**What the task requires:** Repeat every line from the line containing "The image size is (952, 536)." to the end of the data, exactly. Leave the pictures out.

**Provided material:**

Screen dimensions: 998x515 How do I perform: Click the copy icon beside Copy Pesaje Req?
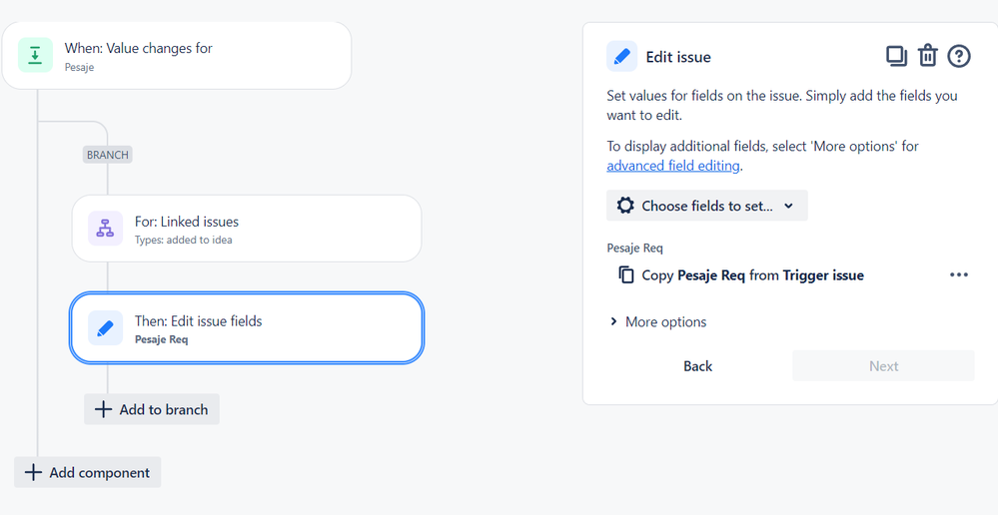[626, 274]
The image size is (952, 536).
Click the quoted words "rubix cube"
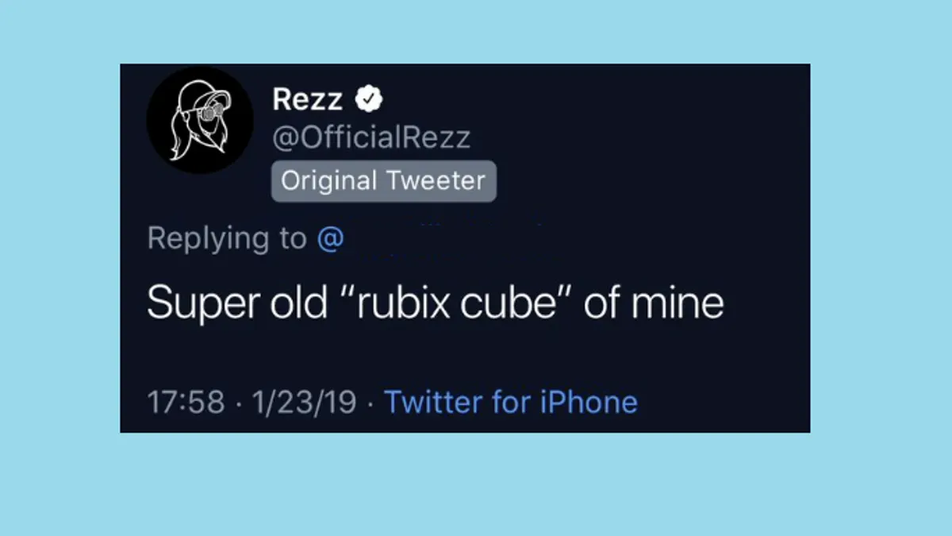pyautogui.click(x=455, y=304)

**Written answer:**
The image size is (952, 536).
Click the quoted words "rubix cube"
pyautogui.click(x=455, y=304)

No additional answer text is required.